**THE EXERCISE**
Reproduce the lines running from the line containing "Task: Click the Paint program icon" through the end of the records, inclusive, changing "search live events field" to "live events search box" and leaving everything else unchanged. Omit the pictures from your answer.

───── DATASET ─────

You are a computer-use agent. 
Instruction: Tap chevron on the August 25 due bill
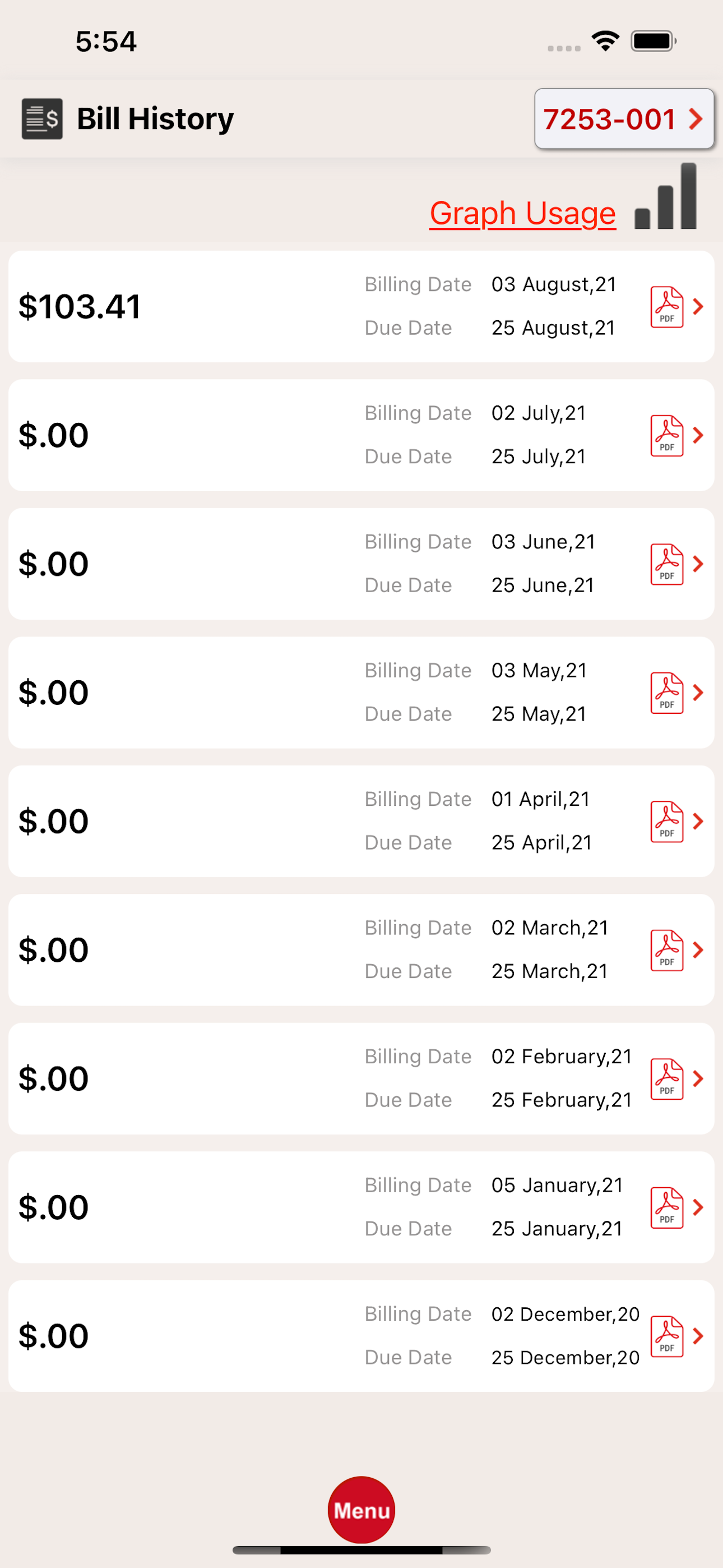[699, 307]
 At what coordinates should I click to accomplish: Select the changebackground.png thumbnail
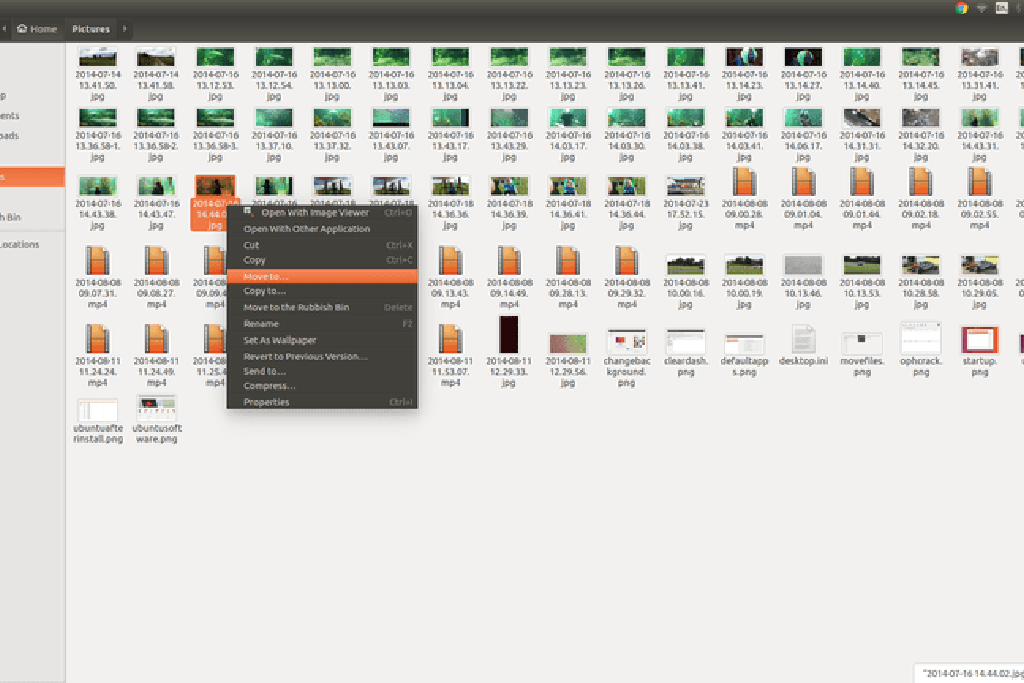626,342
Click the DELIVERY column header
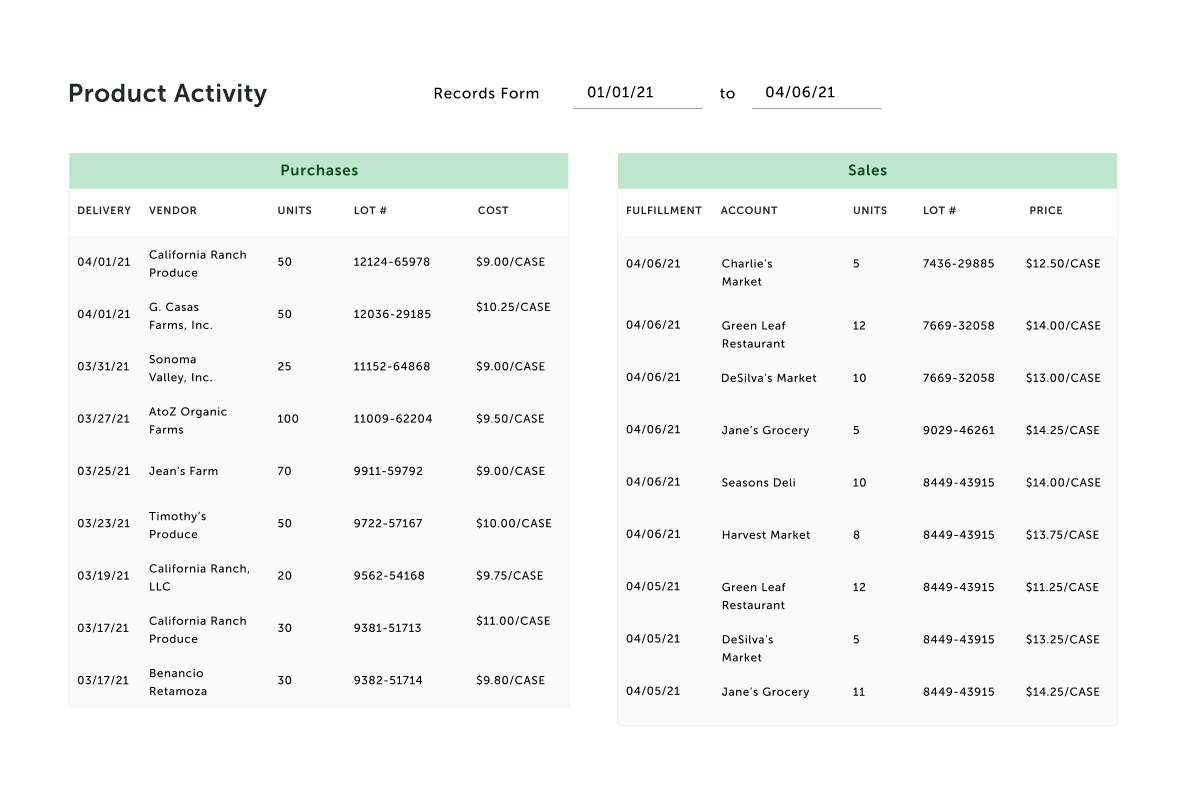This screenshot has height=800, width=1200. click(x=104, y=210)
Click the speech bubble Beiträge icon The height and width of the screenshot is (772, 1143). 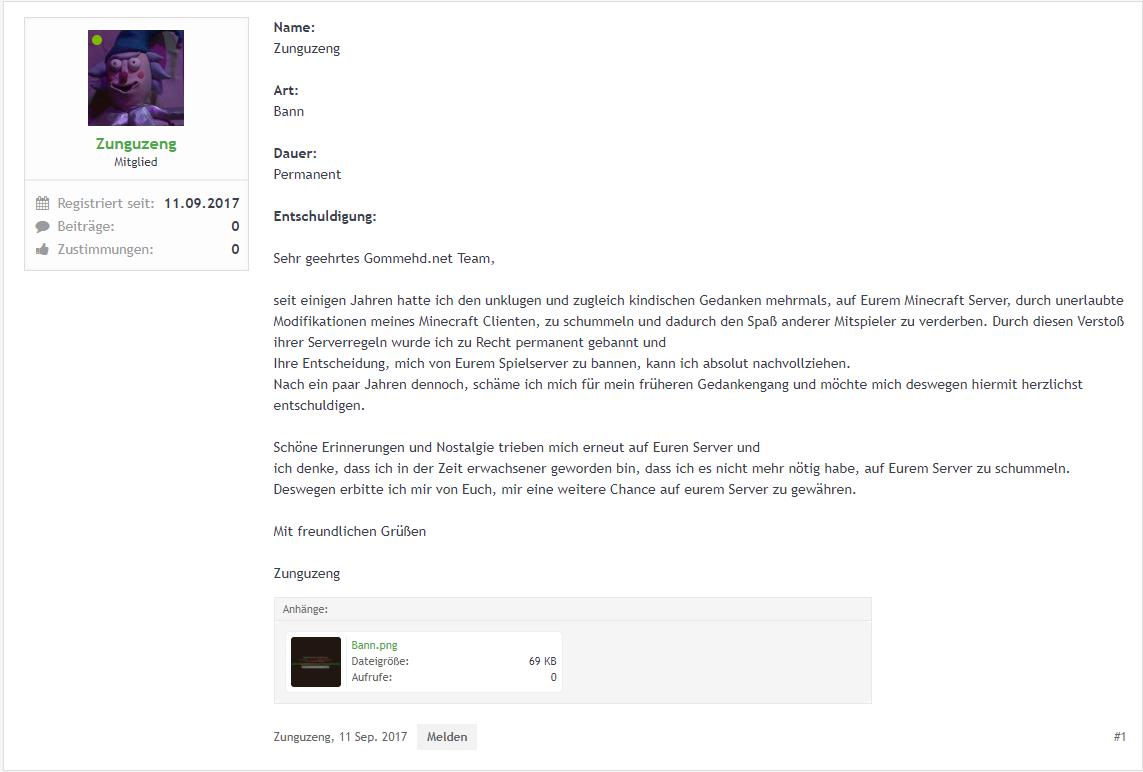(x=42, y=227)
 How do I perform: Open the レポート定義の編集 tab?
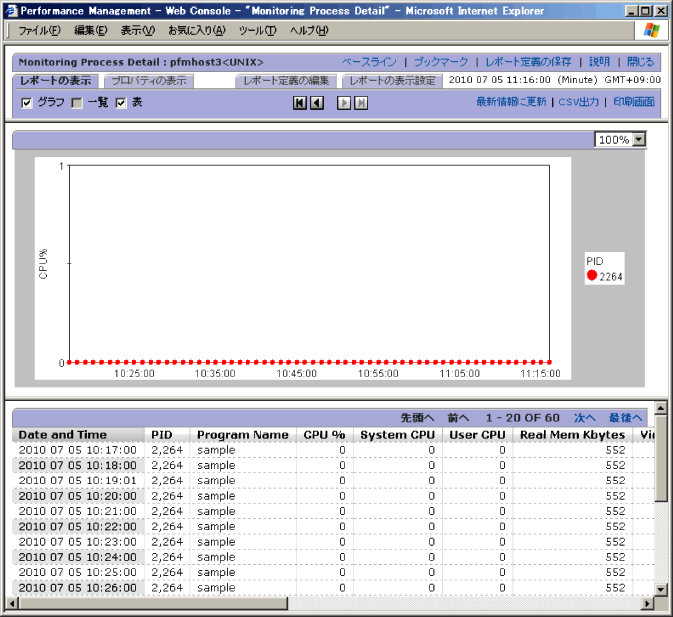pyautogui.click(x=287, y=80)
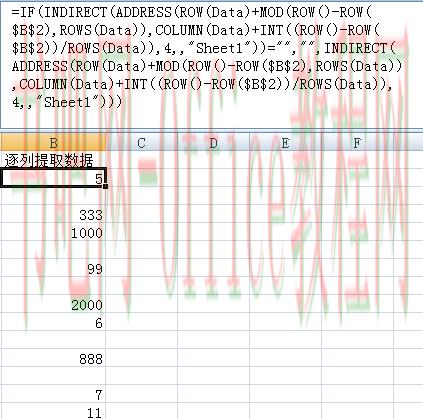Click the cell titled 逐列提取数据
This screenshot has width=423, height=419.
(53, 161)
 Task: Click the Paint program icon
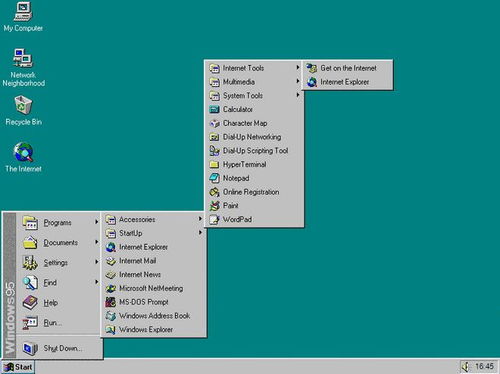click(214, 206)
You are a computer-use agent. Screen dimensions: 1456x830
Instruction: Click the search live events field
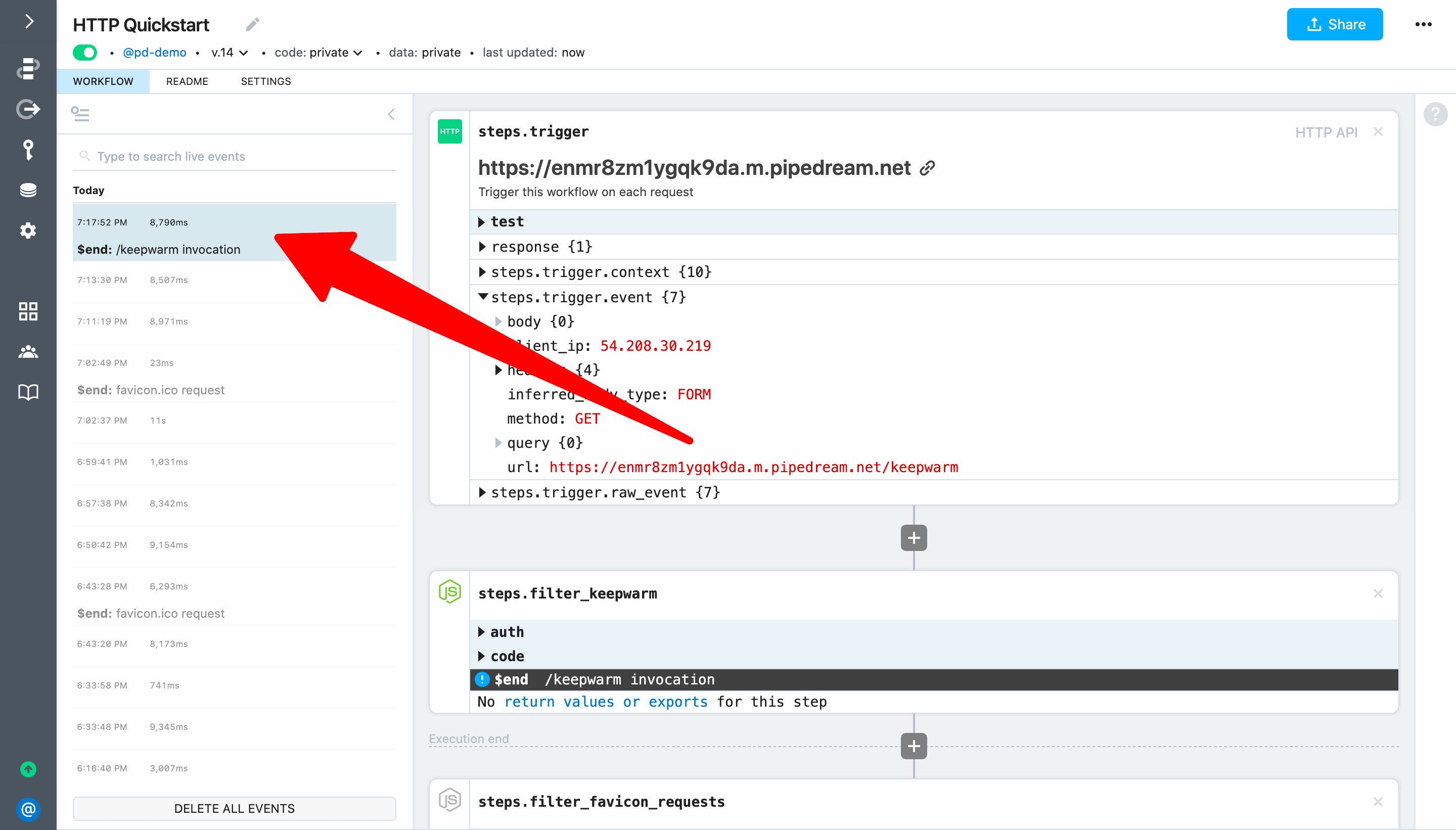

─────

**RESULT FOR THIS TASK**
 Task: Click the Paint program icon
click(214, 206)
You are a computer-use agent. Screen dimensions: 1456x830
Instruction: Click the live events search box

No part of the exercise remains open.